When considering the future from where we are today, we tend to toggle between dystopian outcomes. Our culture, in fact, wallows in dystopia. We marinate in apocalypse. Films and TV series envision every conceivable dreadful outcome, from control by robot overlords to nuclear winters, from zombies to plagues, evil extraterrestrial attacks to ecological meltdowns. Overwhelmed by negative projections, people — particularly young people — feel disempowered, cynical, depressed, anxious.
In my past works — from 2012: The Return of Quetzalcoatl to How Soon Is Now — I journeyed into the depths of possible nightmare futures but, in the end, proposed pathways toward utopian and joyful ones. I should say up front that one reason I can, still, see something extraordinary and amazing on our horizon is that I am not a materialist. I do not believe that our consciousness is limited to these meat suits. My first book, Breaking Open the Head (2002), chronicled my journey from skepticism to mystical revelation, one that I believe anyone can make for themselves, if they maintain their skepticism rigorously while pushing themselves to the limit.
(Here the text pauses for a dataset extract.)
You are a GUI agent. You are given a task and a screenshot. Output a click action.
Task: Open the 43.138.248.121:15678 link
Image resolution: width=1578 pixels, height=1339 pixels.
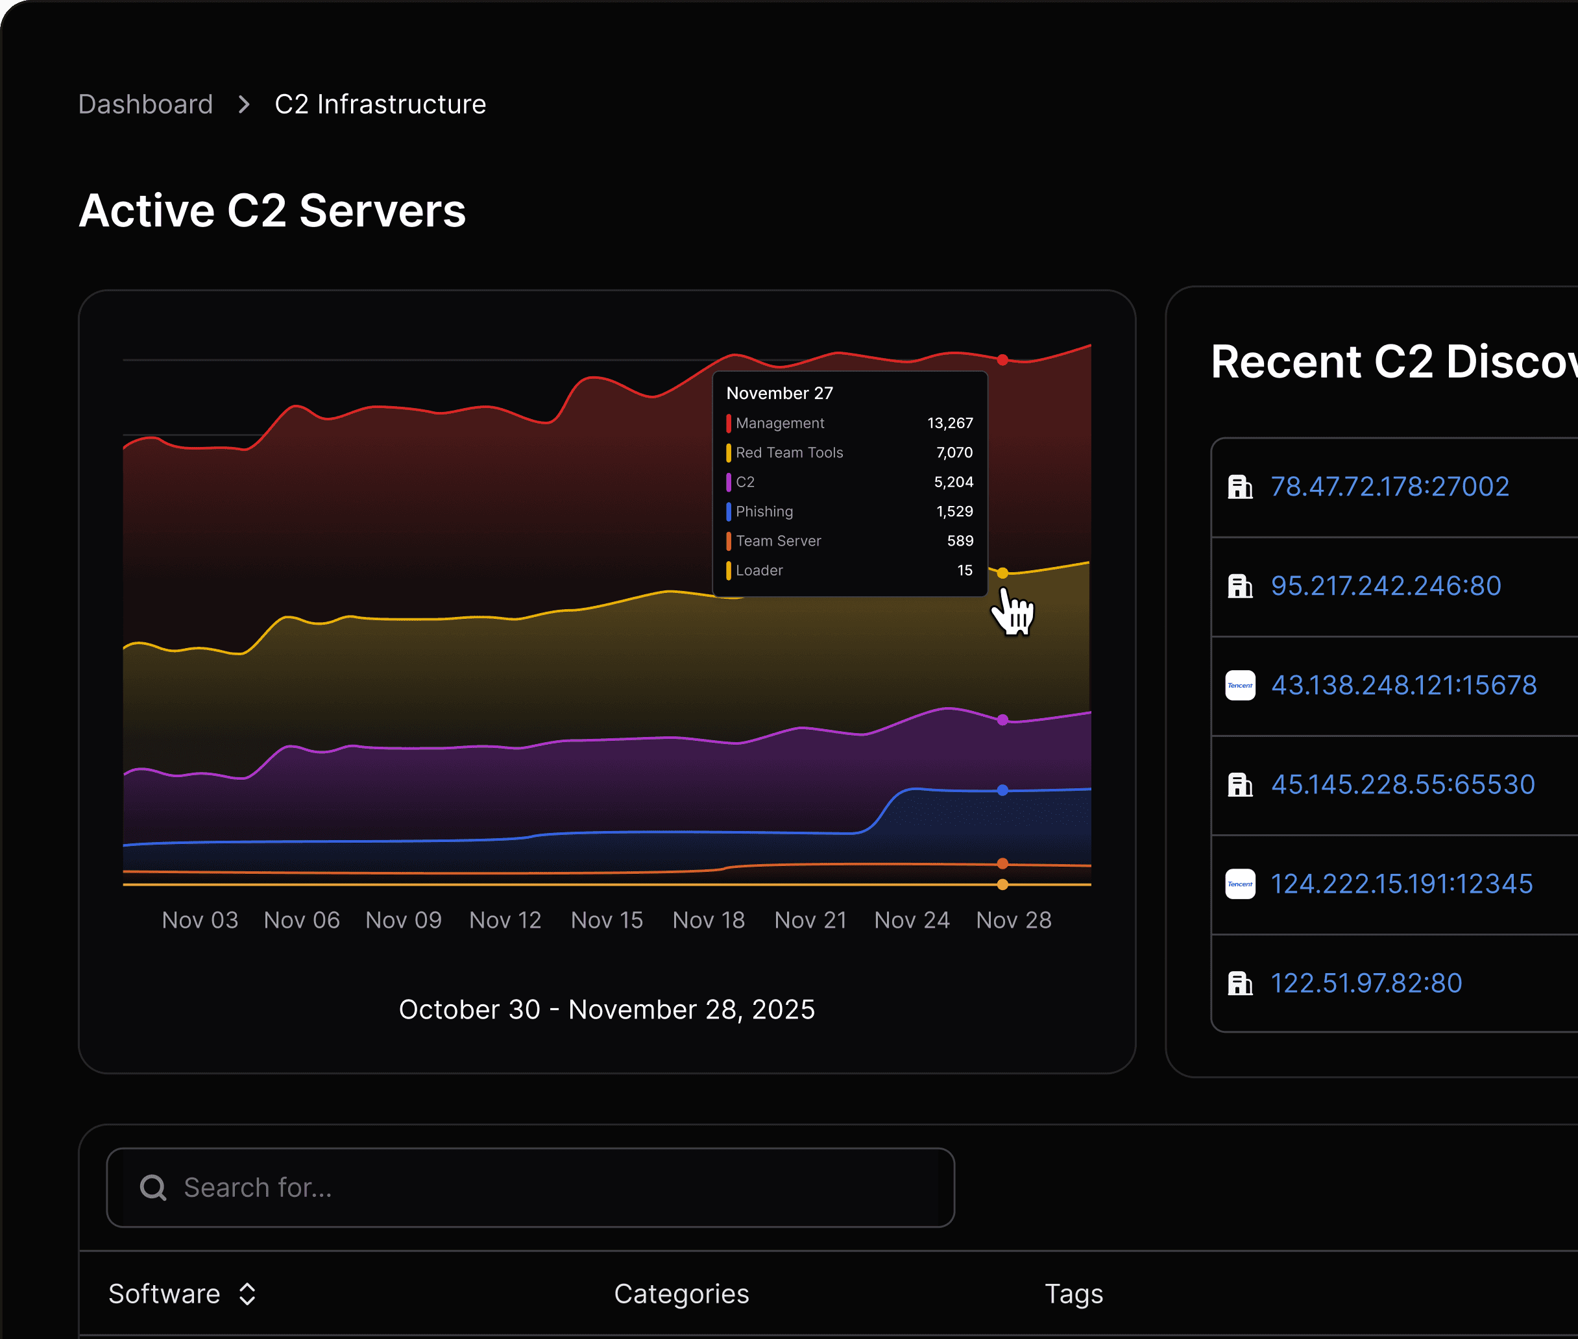(1403, 685)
In 2012: The Return of Quetzalcoatl (2006), I explored the philosophical perspective of idealism, which is my worldview. According to this philosophy, consciousness, not matter, is the fundamental reality, the “ontological primitive.” Each of us, individually, is a dissociated projection or “alter” of an underlying consciousness that is indivisible, instinctive, timeless, spaceless, without boundaries. The philosophy of idealism is rapidly gaining popularity.